**** Selected passage ****

Question

If $x = a \cos \theta, y = b \sin \theta$, then $\frac{d^3 y}{dx^3}$ is equal to

• A. $- \frac{3b}{a^{2}} \, cosec^{4} \theta \, \cot^{2} \theta$
• B. $- \frac{3b}{a^{3}} \, cosec^{4} \theta \, \cot^2 \theta$
• C. $- \frac{3b}{a^{3}} \, cosec^{4} \theta \, \cot^{4} \theta$
• D. None of these

Answer 1

Answer: (C)

$- \frac{3b}{a^{3}} \, cosec^{4} \theta \, \cot^{4} \theta$

Answer 2

We have $y = b \sin \, \theta, x = a \, cos \, \theta$. Therefore $\frac{dy}{dx}=- \frac{b}{a} \cot \theta \Rightarrow \frac{d^{2}y}{dx^{2}} =\frac{b}{a} cosec^{2 }\theta \frac{d\theta}{dx}$ $= -\frac{b}{a^{2}} cosec^{3}$ $\Rightarrow \frac{d^{3}y}{dx^{3}} =- \frac{b}{a^{2}} 3 cosec^{2} \theta\left(-cosec \theta \cot \theta \right) \frac{d\theta}{dx}$ $= \frac{3b}{a^{2}} cosec^{3} \theta \cot \theta \times\frac{-1}{a \sin \theta}$ $= \frac{-3b}{a^{3}}cosec^{4} \theta \cot \theta$

**** Given data ****

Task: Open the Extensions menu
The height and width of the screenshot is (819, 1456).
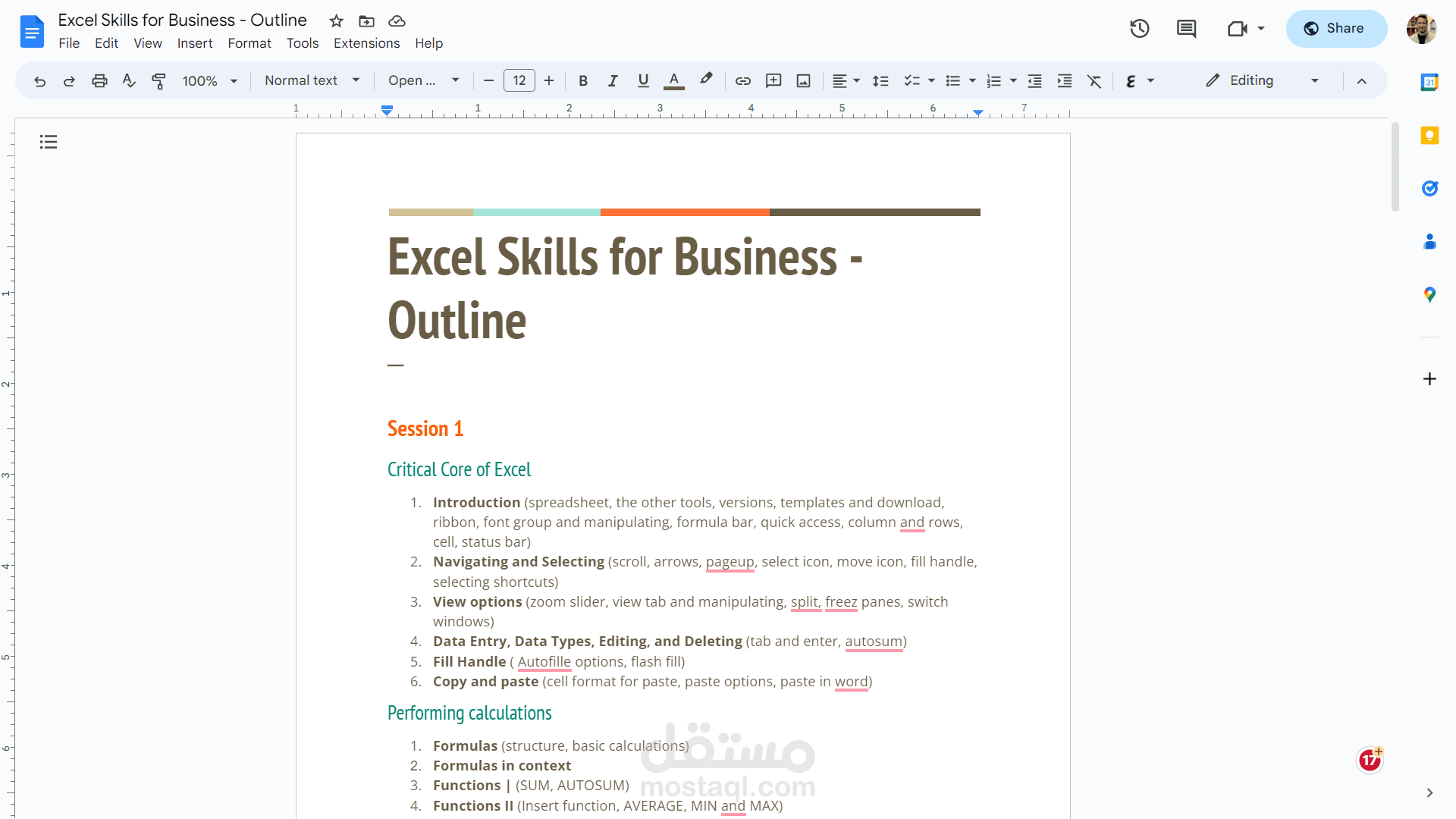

****

▶ _Required work_
a) Rewrite the paragraph of the derivative thread beginning "We have $y = b \sin" as a short numbered list of its steps, keeping the main results.
b) Answer these from the derivative thread, one answer per line, marked to match:
(i) Which option letter does Answer 1 give?
(ii) What expression for $\frac{dy}{dx}$ appears in Answer 2?
(iii) What does option D say?
c) Transcribe the derivative thread from "If $x = a \cos" up to and including "Answer: (C)".
The lines that come after the derivative thread were taken from a separate source.

▶ _Answers for the exercise_
a)
1. Start from $y = b \sin \theta$ and $x = a \cos \theta$.
2. First derivative: $\frac{dy}{dx} = -\frac{b}{a} \cot \theta$.
3. Differentiate again with respect to $\theta$, multiplying by $\frac{d\theta}{dx}$, to get the second derivative.
4. Differentiate once more, using $\frac{d\theta}{dx} = \frac{-1}{a \sin \theta}$.
5. Result: $\frac{d^3y}{dx^3} = \frac{-3b}{a^3} cosec^4 \theta \cot \theta$.

b)
(i) C
(ii) $-\frac{b}{a} \cot \theta$
(iii) None of these

c)
If $x = a \cos \theta, y = b \sin \theta$, then $\frac{d^3 y}{dx^3}$ is equal to

• A. $- \frac{3b}{a^{2}} \, cosec^{4} \theta \, \cot^{2} \theta$
• B. $- \frac{3b}{a^{3}} \, cosec^{4} \theta \, \cot^2 \theta$
• C. $- \frac{3b}{a^{3}} \, cosec^{4} \theta \, \cot^{4} \theta$
• D. None of these

Answer 1

Answer: (C)